Friday, August 5, 2011

What I've Read This Week

What I've Read This Week . . .

The Bluestocking on His Knee by Regina Scott -- Regency Romance

Kevin Whattling is close to being thrown in the poor house. The once wealthy handsome Corinthian has paid most of his late younger brother's debts but the bills keep coming. He has only one way to stay out of debtor's prison - marry an heiress. He decides on Miss Eugennia Welch, a wealthy bluestocking. Eugennia likes nothing better than to be studying something but she can't help wishing for a handsome prince to come and marry her. When Kevin announces his intentions, Eugennia is surprised but interested. She agrees to begin a friendship to see whether they would suit and discovers that her heart is telling her something different from her head. Kevin's enemy tries to come between them and it's up to Eugennia to figure out how to stop the villain. She also must decide whether she wants to follow her head or her heart while Kevin hopes desperately that the woman he has come to love will be the bluestocking on his knee. This novel is one of Regina Scott's best. I really liked and identified with Eugennia. Kevin is a little two-dimensional and a bit unlikable for his mercenary ways but as the story progresses, I came to like him better. There is great chemistry between Kevin and Eugennia without their feelings overpowering the story. (There's nothing more than kisses). The plot progresses quickly but is not rushed. My only quibble is that I wish Kevin had talked to Eugennia about Robbie but other than that, I really enjoyed the story. 

Ginny by Jennie Tremaine (Marion Chesney) -- Edwardian romance

Ginny Boggs, a coal merchant's daughter inherits a fortune and an estate from someone she's never met. The relatives of her benefactor Mr. Giles Frayne are angry at being snubbed in favor of someone from the middle-class. His will stipulates that they must stay on at Courtney and help Ginny go on in Society until her marriage. The four relatives are convinced Ginny will be nothing but a uncouth person and are determined to make her life miserable. Ginny arrives in full splendor turning malicious words and intentions on their head. Watching on the sidelines is Ginny's neighbor, Lord Gerald de Fremney. Gerald thinks Ginny is not his type - he prefers modern women like the cool, confident Alicia, but he is extremely physically attracted to Ginny. The more he meets of Ginny, the more he finds himself wondering what is going on in her head and finds it difficult to maintain a physical distance from the young woman who has turned the Kentish countryside upside down.

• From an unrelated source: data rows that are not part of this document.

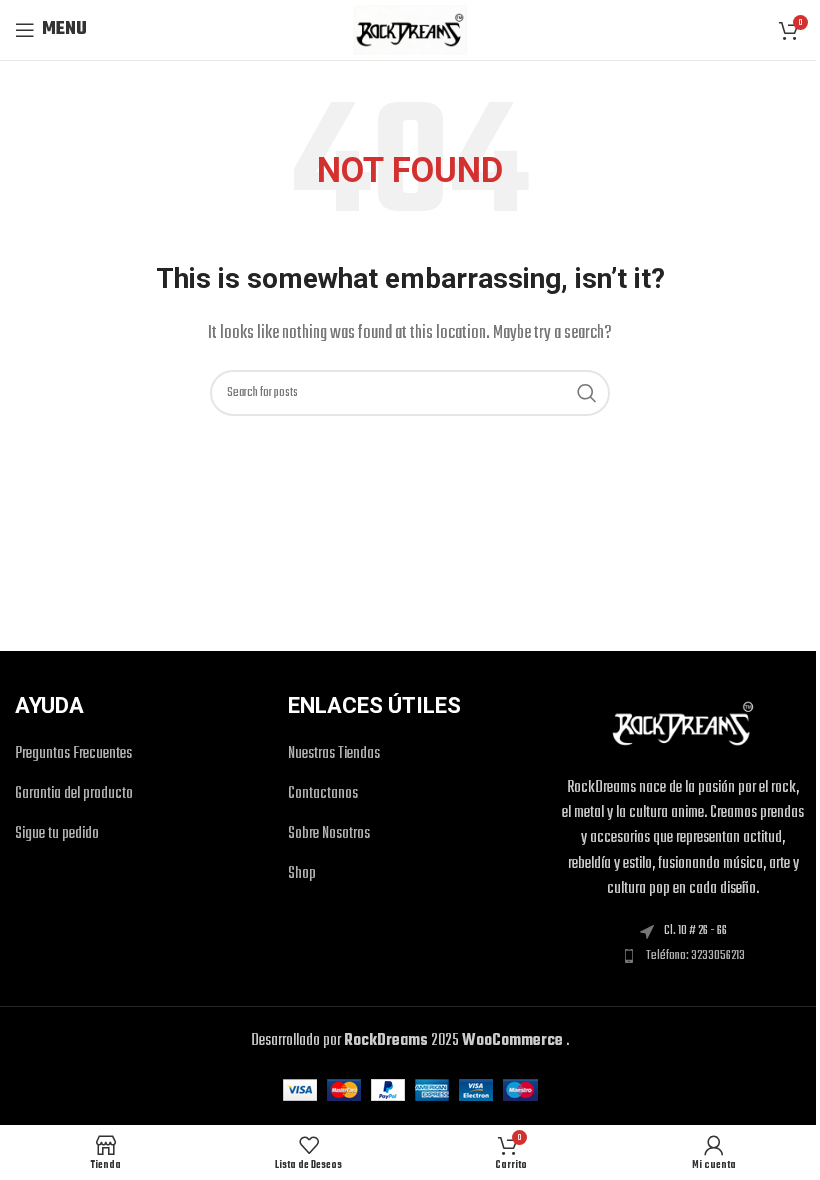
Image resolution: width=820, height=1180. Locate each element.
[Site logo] (409, 30)
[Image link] (683, 724)
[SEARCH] (587, 393)
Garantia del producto (74, 794)
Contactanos (323, 794)
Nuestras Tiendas (334, 754)
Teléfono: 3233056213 (695, 956)
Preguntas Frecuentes (73, 754)
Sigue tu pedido (57, 834)
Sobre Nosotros (329, 834)
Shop (302, 874)
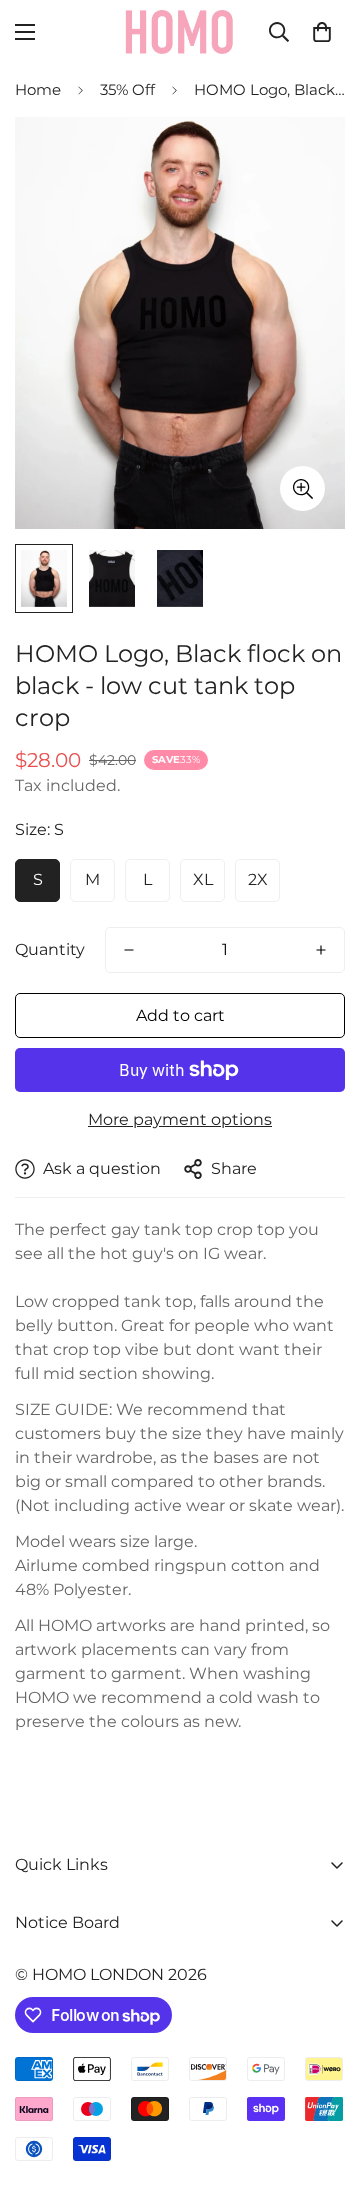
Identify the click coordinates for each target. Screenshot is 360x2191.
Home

When Ginny fears her life is in danger, why does Gerald feel the need to protect her? This is a screwball comedy similar to Georgette Heyer's The Unknown Ajax. It's typical Marion Chesney style: lighthearted and fun, for the most part. The Edwardians are a bit more racy than their Regency counterparts. There is a love scene but nothing is shown. Roles for women had drastically changed by the time this story is set. This novel presents both modern and old-fashioned women and favors the old-fashioned type. I enjoyed the novel but found it bothersome not to know what was going on in Ginny's head. If you like light novels without much substance and Marion Chesney's Regencies, you'll love this one too.